On the other hand, history is a much less competent guide to the future. It is a furphy that history repeats itself. Mark Twain perhaps came closest to the truth when he said that ‘History does not repeat itself, but it does rhyme.’[1] We are a pattern-finding species, and tend to find patterns even when they don’t exist. Historians are no exception, and the temptation always exists to chart a civilisation’s progress against the rise and fall of a previous civilisation to see how closely they match.
The temptation is even more acute for writers of fiction. Story-telling is not so different from pattern-finding: we identify common themes and characters and pursue their threads through a narrative, creating something whole out of something disparate and sometimes even apparently unrelated. There are few things more exhilarating for a reader than following a story to its revelation and for the first time seeing how everything fits together.
This is a long and roundabout way to get to the point I want to make about the Chronicles of Kydan and more generally about much of modern fantasy.

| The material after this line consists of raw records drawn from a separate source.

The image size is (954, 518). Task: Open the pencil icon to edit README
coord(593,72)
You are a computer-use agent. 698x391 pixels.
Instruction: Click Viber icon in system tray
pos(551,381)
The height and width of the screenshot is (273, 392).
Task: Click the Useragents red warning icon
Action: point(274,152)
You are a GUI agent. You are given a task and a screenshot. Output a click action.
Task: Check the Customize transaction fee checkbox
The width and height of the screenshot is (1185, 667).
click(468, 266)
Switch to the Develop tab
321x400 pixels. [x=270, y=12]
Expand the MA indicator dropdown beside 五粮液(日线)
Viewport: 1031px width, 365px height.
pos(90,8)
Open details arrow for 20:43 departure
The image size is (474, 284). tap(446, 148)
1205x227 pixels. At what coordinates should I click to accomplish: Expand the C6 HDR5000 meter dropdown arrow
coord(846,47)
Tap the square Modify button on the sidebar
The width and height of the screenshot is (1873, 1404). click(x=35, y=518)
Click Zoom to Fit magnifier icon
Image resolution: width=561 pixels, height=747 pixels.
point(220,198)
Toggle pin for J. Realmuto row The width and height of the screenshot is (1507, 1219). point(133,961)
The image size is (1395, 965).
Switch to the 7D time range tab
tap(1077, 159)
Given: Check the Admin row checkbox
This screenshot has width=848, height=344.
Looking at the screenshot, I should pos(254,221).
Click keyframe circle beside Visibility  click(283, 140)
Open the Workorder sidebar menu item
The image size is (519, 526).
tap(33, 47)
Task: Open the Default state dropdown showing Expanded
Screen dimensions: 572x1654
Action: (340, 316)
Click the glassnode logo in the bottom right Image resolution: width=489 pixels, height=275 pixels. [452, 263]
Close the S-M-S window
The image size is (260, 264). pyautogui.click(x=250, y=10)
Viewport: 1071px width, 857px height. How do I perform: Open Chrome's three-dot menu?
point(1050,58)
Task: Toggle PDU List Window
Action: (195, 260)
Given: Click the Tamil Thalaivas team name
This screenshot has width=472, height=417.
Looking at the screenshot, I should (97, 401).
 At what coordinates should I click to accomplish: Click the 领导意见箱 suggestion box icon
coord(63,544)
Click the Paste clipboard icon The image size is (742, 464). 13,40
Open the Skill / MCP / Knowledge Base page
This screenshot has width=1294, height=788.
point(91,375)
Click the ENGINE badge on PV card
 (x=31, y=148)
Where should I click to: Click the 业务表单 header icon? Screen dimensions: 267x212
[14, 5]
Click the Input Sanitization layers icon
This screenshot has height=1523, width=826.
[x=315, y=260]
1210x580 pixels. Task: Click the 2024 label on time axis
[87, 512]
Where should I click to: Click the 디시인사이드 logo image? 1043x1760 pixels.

Many science fiction writers enjoy pondering historical ‘what-ifs’: what if Elizabeth I had been assassinated in 1588 (Keith Roberts’ Pavane)? What if the Confederacy had won at Gettysburg (Ward Moore’s Bring the Jubilee)? Some writers, such as Harry Turtledove, even make a career out of it.
I think a great deal of fantasy writing deals with ‘what-ifs’ as well, but from a much wider perspective than a single departure from our true timeline. The most obvious change is a universe in which magic works, but I think the more important change is the resetting of cultures and societies in a secondary world, and doing it in a way that gives rise to a new historical “pattern”. These cultures usually remain broadly recognisable – medieval European or classical Chinese, for example – but the new pattern generates enormous potential for storytelling. These are not potpourri worlds, with elements thrown together in an attempt to create something that appears new, but worlds with texture and time on their side because most readers bring with them their own experience and knowledge of the past.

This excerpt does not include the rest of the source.